Hello everyone I hope you have been good and keeping safe.I’m still continuing with the post on gender equality since the pandemic began n I hope each and everyone will learn something.
While most people’s lives and work have been negatively affected by the crisis, our analysis shows that, overall, women’s jobs and livelihoods are more vulnerable to the COVID-19 pandemic. The magnitude of the inequality is striking: Using data and trends from unemployment surveys in the United States and India, where gender-disaggregated data are available, we estimate that female job loss rates due to COVID-19 are about 1.8 times higher than male job loss rates globally, at 5.7 percent versus 3.1 percent respectively.

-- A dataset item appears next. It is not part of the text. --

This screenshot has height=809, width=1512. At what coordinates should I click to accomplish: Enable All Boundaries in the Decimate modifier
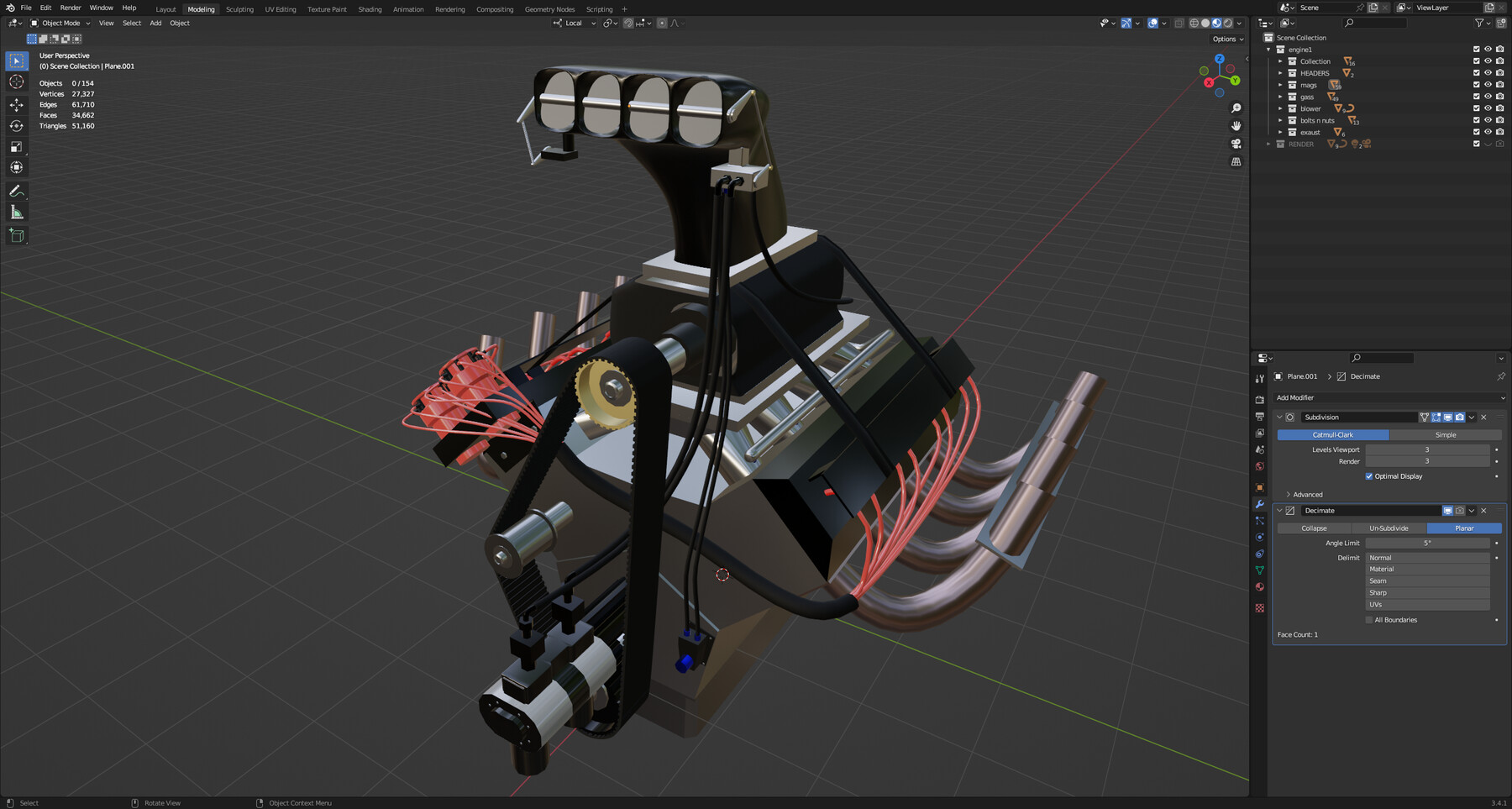[1368, 620]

At a country level, the data suggest that in the United States, women made up 46 percent of workers before COVID-19. Factoring in industry-mix effects suggests that women would make up 43 percent of job losses. However, unemployment data indicate that women make up 54 percent of the overall job losses to date. Similarly, in India women made up 20 percent of the workforce before COVID-19; their share of job losses resulting from the industry mix alone is estimated at 17 percent, but unemployment surveys suggest that they actually account for 23 percent of overall job losses. Our analysis finds that the gendered nature of work across industries explains one-fourth of the difference between job-loss rates for men and women. The lack of systemic progress to resolve other societal barriers for women explains the rest.
The nature of work remains significantly gender specific: women and men tend to cluster in different occupations in both mature and emerging economies. This, in turn, shapes the gender implications of the pandemic: our analysis shows that female jobs are 19 percent more at risk than male ones simply because women are disproportionately represented in sectors negatively affected by the COVID-19 crisis. We estimate that 4.5 percent of women’s employment is at risk in the pandemic globally, compared with 3.8 percent of men’s employment, just given the industries that men and women participate in. As Exhibit 1 shows, the reason is that women have more than the average share of employment in three of the four most affected sectors, as measured by employment declines globally. Compared with the aggregate share of women in global employment—39 percent—women have 54 percent of global jobs in accommodations and food service, which are among the sectors worst affected by the crisis; 43 percent of jobs in retail and wholesale trade; and 46 percent in other services, including the arts, recreation, and public administration. Some sectors, such as manufacturing, in which men are a large majority of those employed have also been severely affected. Other sectors, such as education and healthcare, where women are the majority have suffered relatively little impact.